The problem statement and research objective: given the increasing psychological and social pressures faced by women entrepreneurs in Herat, the main problem addressed in this study is whether depression reduces their level of self-efficacy and whether self-esteem mediates this relationship. Therefore, the primary objective of this research is to examine the direct effect of depression on self-efficacy and to assess the mediating role of self-esteem in this relationship.
In recent decades, entrepreneurship has attracted increasing attention due to its role in driving social change. Entrepreneurs aim to establish successful businesses through innovation and creativity, and also to make positive contributions toward competition in the labor market (4). This role becomes increasingly important in developing economies, as individuals must work under family demands, gender-based discrimination, and inadequate social support (5). These challenges can cause psychological pressure, making entrepreneurs vulnerable to depression and stress. Empirical studies have shown that entrepreneurs often report high levels of anxiety, loneliness, and stress levels during the early phases of business venture start-ups (6, 7). Given that mental health is a part of human capital, it should be addressed with priority in entrepreneurial ventures, especially for women. Previous research has demonstrated that self-esteem, generalized self-efficacy, neuroticism, and locus of control reflect a shared core psychological construct related to individual adjustment and mental health outcomes (26). Empirical evidence further suggests that self-esteem plays a significant mediating role in the relationship between psychological distress and occupational or academic self-efficacy (27). Additionally, lower levels of self-esteem have been consistently associated with higher depressive symptoms and reduced self-efficacy, particularly among vulnerable populations (28).

[Stored rows from a collection]

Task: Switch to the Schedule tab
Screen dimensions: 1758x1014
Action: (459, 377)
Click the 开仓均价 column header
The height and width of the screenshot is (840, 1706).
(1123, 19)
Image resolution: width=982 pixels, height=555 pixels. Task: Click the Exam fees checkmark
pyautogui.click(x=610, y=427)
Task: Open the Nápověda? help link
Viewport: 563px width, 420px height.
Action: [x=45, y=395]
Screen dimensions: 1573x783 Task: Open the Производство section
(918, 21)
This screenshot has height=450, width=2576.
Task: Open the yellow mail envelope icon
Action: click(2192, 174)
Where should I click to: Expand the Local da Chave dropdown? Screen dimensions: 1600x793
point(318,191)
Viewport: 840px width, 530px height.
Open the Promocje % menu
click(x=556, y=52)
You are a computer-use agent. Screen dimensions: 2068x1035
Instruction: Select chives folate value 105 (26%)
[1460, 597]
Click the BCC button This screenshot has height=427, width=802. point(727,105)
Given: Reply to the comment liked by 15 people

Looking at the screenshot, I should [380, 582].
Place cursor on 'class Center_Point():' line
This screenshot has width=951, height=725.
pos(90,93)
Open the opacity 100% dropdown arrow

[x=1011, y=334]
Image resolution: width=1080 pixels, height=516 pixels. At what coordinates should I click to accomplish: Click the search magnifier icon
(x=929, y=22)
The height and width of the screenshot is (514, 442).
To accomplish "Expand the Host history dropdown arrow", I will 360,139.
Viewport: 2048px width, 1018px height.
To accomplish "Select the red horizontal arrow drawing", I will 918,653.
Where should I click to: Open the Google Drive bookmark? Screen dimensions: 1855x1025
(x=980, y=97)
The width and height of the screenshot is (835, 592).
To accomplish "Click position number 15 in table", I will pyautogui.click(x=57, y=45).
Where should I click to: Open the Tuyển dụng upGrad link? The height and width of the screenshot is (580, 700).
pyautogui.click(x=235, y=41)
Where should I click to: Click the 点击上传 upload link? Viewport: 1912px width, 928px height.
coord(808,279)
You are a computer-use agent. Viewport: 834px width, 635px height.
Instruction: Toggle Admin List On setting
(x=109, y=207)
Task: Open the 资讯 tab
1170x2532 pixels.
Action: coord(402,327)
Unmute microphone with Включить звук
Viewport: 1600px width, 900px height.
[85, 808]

▶ _Directions_
Can you copy from the passage on women entrepreneurs in Herat, beginning at the words "The problem statement" and stopping after "in this relationship."? These rows come from a separate source, unrelated to the passage on women entrepreneurs in Herat.

▶ _Solution_
The problem statement and research objective: given the increasing psychological and social pressures faced by women entrepreneurs in Herat, the main problem addressed in this study is whether depression reduces their level of self-efficacy and whether self-esteem mediates this relationship. Therefore, the primary objective of this research is to examine the direct effect of depression on self-efficacy and to assess the mediating role of self-esteem in this relationship.